Newsletter LLECE: The limits of test score comparisons. Henry M. Levin, Teachers College, Columbia University
Almost all international comparisons of education among countries and domestic comparisons within countries are based heavily on test scores. Of particular importance are the test results for 15 year olds in reading, mathematics, and science published every three years by the OECD under PISA and those published every four years in mathematics and science at fourth grade and eighth grade by the IEA for TIMSS as well as the regional studies by UNESCO. These test results are often used as an indicator of school quality and rankings. Such use can be challenged in many ways. For example, a top performer, Korea, spends as much on private tutoring, 3 percent of Gross Domestic Product, as its government spends on education, raising issues on whether schools are producing the results. Achievement tests are useful indicators of what students know, but must interpreted carefully as to their meaning and importance.
One reason that test results are taken so seriously is that it is widely assumed that they are strong predictors of future labor force productivity and prosperity. Yet, surprisingly, the statistical evidence linking test scores to productivity shows only a modest relation. For example, only about 10 percent of variance in earnings and only 5 percent of variance in supervisory ratings of workers is explained by test scores. This leaves most of productivity differences to be explained by other worker characteristics. In the last decade, considerable attention has been focused on non-achievement outcomes of what schools are expected to do and their impacts on worker productivity. Of course schools are expected to contribute to full human development in many ways for not only productive employment, but also for civic participation, and meaningful social and parental relations. These aspects have been termed non-cognitive or socio-emotional outcomes of education, and recent studies show that they are important determinants of adult success.
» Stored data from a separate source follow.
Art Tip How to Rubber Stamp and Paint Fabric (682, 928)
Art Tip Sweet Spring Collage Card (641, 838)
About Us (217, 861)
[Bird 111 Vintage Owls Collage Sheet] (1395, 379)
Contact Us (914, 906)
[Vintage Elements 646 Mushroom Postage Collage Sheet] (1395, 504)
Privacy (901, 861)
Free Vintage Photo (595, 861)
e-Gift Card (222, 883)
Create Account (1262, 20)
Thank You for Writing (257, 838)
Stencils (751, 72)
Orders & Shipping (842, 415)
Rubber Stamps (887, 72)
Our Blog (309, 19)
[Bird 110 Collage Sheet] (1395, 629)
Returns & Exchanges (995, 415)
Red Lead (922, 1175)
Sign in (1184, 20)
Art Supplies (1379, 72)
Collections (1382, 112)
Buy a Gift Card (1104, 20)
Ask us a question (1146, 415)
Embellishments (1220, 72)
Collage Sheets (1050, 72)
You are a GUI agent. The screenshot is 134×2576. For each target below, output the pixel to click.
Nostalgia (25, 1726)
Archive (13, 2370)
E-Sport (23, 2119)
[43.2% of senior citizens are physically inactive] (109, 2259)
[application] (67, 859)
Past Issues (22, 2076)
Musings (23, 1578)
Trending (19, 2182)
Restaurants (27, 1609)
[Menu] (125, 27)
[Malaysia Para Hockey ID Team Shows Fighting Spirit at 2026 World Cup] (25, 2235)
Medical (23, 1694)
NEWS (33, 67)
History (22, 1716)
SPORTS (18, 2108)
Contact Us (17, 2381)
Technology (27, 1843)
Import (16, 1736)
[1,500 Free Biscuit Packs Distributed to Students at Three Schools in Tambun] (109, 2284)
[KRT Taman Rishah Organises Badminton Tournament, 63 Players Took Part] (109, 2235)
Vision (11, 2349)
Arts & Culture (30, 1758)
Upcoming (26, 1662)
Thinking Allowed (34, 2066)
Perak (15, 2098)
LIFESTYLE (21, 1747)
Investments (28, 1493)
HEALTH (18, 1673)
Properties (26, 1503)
In addition to knowledge and cognitive skills as reflected in test scores, well-functioning individuals need both effective intrapersonal and interpersonal skills. Intrapersonal refers to such internal human capabilities as listening, reflection, control of impulses, patience, persistence, empathy, curiosity, and the like. Interpersonal refers to how one relates to others in a social setting and includes such aspects as collaboration, respect, friendship, leadership, communication, and sharing, among many other traits. Both intrapersonal and interpersonal skills interact with cognitive skills to fulfill such important workplace demands as decision-making, planning, coordination, and problem-solving.
We are far from a full understanding of socio-emotional learning and a specification of all of the important intrapersonal and interpersonal characteristics that are important for productive functioning of individuals and what schools can contribute to their development. The research on this topic is relatively recent, but showing highly promising results. For example, a recent World Bank study of the economic returns to cognitive and non-cognitive skills in urban Peru found that the non-cognitive measures were at least as important as the test scores in explaining earnings differences. Further, the independent impact of more schooling showed a powerful contribution beyond test scores, suggesting the unmeasured impacts of school beyond what is presently measured by test results.
These recent and important developments in understanding the productive outcomes of education beyond test scores suggest that we should broaden the measures of educational results obtained in international assessments of education. Test scores are not the only dimensions of importance, and we may be distorting educational policy by not taking account of a fuller range of important impacts of schooling, particularly their performance in developing key intrapersonal and interpersonal skills. Future international comparisons of educational effectiveness must build on the evidence from current research that shows that productive education is more than just test scores.